2. A fuel pressure regulator assembly for regulating the pressure of fuel being supplied to associated fuel metering means downstream thereof, said fuel pressure regulator assembly comprising first and second chamber means, pressure responsive movable diaphragm means forming a common wall of and between said first and second chamber means, first inlet means for communicating between said first chamber means and associated fuel pumping means, passage means for supplying unmetered fuel at a regulated pressure from said first chamber means to said fuel metering means, fuel throttling valve means effective for variably throttling the flow of fuel at a superatmospheric pressure from said associated fuel pumping means to said first chamber means, fluid pressure transmitting passage means effective for communicating between said second chamber means and a source of reference pressure, actuator means operatively connected to said pressure responsive movable diaphragm means effective for operatively engaging said fuel throttling valve means as to be capable of causing said throttling valve means to move toward and away from a closed position, resilient means normally urging said actuator means in a direction whereby said actuator means would be effective for causing said fuel throttling valve means to move to a more fully opened position, return conduit means, said return conduit means being effective for communicating between said first chamber means and an area upstream of and in fluid circuit with said associated fuel pumping means, and baffle means situated within said first chamber means as to serve to separate fuel vapors from the fuel within said first chamber means and permit said fuel vapors to flow into said return conduit means.

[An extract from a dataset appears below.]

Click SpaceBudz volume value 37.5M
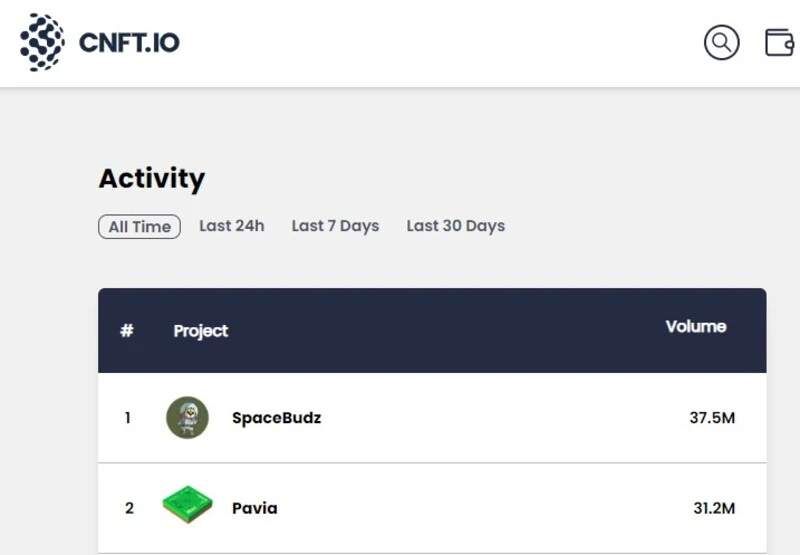Viewport: 800px width, 555px height. click(x=712, y=418)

3. A fuel pressure regulator according to claim 2 wherein during use said regulator is positioned as to have at least a major portion of said first chamber means at an elevation higher than said second chamber means.

4. A fuel pressure regulator according to claim 2 wherein said return conduit means communicates with said first chamber means at an upper portion thereof, and wherein said first inlet means communicates with said first chamber means at another upper portion thereof.

5. A fuel pressure regulator according to claim 2 wherein said return conduit means communicates with said first chamber means at a first upper portion thereof, wherein said first inlet means communicates with said first chamber means at a second upper portion thereof, and wherein said baffle means circumscribes both of said first and second upper portions.

6. A fuel pressure regulator according to claim 2 wherein said baffle means serves to define first and second chamber portions within said first chamber means, wherein said return conduit means and said first inlet means each communicates directly with said first chamber portion, wherein said flow of flue as is throttled by said throttling valve means flows into said second chamber portion after flowing through said first chamber portion, and wherein said passage means for supplying unmetered fuel at a regulated pressure communicates directly with said second chamber portion.

7. A fuel pressure regulator according to claim 2 wherein said baffle means is turbular and of a generally conical configuration, wherein said baffle means comprises first and second ends, wherein said first end generally circumscribes both said first inlet means and said return conduit means at locations where each of said first inlet means and said return conduit means communicates with said first chamber means, and wherein said actuator means extends through said second end of said baffle means.